*** Opening of Data for analysis ***
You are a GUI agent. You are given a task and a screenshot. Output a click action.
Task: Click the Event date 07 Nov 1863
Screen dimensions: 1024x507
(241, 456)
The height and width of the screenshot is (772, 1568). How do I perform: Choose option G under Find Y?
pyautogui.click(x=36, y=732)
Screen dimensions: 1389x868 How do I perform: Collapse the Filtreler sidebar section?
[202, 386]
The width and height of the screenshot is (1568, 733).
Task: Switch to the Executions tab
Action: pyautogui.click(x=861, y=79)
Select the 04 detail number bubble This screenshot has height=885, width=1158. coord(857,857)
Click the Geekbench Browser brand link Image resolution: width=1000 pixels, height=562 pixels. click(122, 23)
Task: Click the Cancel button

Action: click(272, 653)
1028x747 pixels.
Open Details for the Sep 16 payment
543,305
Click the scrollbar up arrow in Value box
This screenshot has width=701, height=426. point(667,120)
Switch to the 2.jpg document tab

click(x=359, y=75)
*** Close of Data for analysis ***
**Problem statement**
Please copy every line in the entries where "pixels" appears.

**The completed task**
Click the Geekbench Browser brand link Image resolution: width=1000 pixels, height=562 pixels. click(122, 23)
1028x747 pixels.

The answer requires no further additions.